[Opening Given entries section]
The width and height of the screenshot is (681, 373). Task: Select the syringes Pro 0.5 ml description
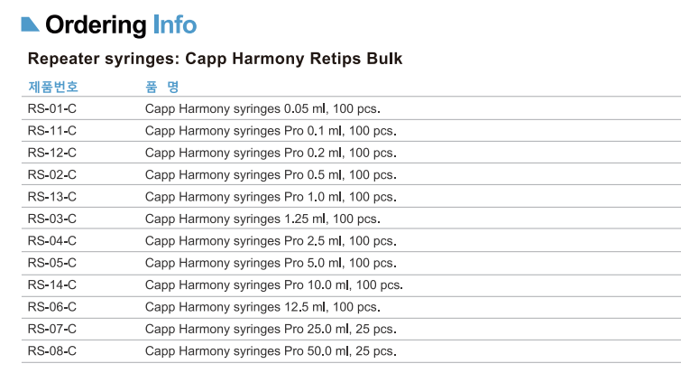tap(271, 174)
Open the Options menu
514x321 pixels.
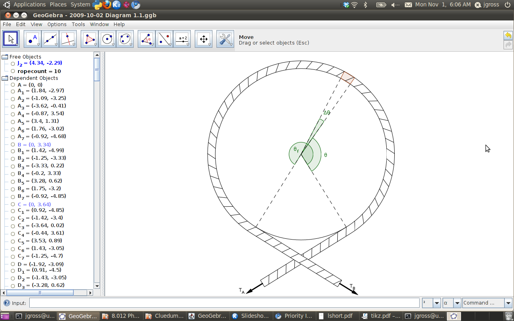click(57, 24)
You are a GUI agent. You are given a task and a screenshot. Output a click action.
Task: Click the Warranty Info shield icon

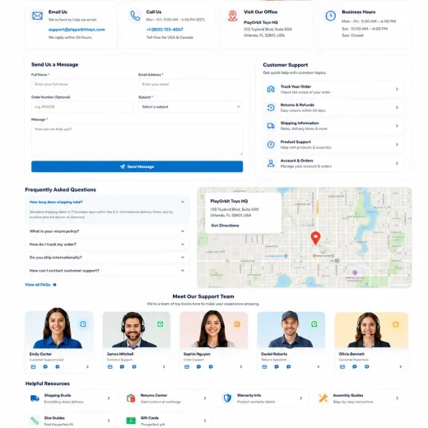(227, 398)
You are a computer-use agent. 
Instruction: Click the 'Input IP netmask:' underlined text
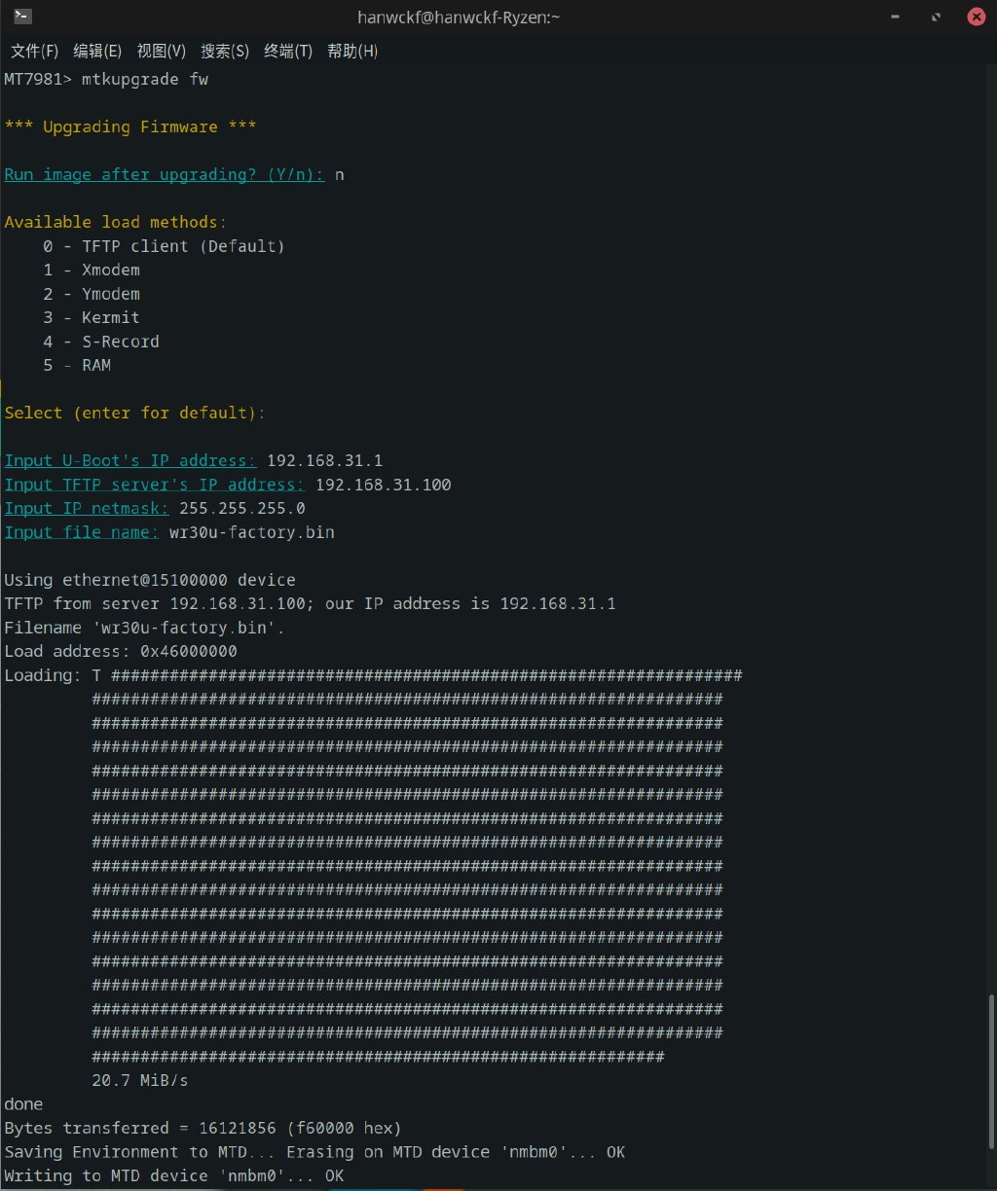click(86, 507)
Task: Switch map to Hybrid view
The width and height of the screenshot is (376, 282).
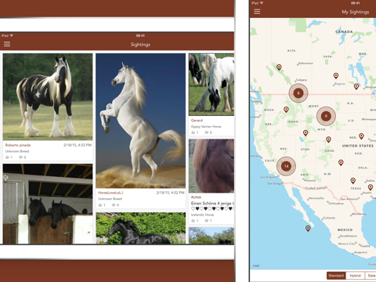Action: tap(355, 276)
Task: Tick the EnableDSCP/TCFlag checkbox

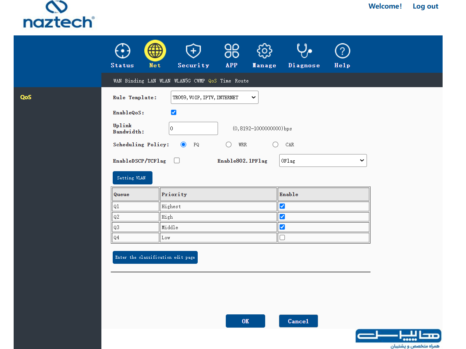Action: [x=177, y=160]
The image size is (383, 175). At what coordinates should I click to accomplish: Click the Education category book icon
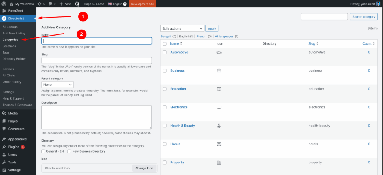point(219,89)
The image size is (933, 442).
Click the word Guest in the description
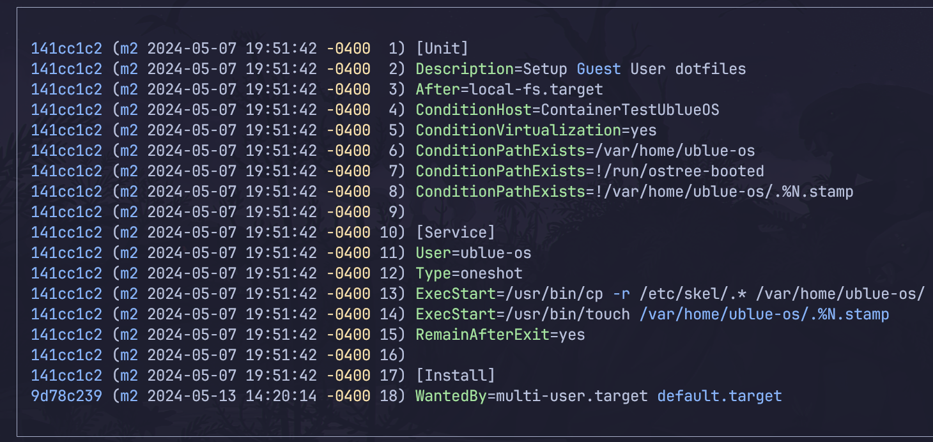pyautogui.click(x=598, y=69)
[Closing Given entries section]
Instructions for the task: Repeat exactly the line containing "The image size is (383, 175)." and every line after it through the end of the records, and nothing else. Leave the pictures out.

Expected answer:
The image size is (383, 175). At what coordinates should I click to accomplish: Click the Education category book icon
point(219,89)
The image size is (933, 442).
Click the word Guest in the description
pyautogui.click(x=598, y=69)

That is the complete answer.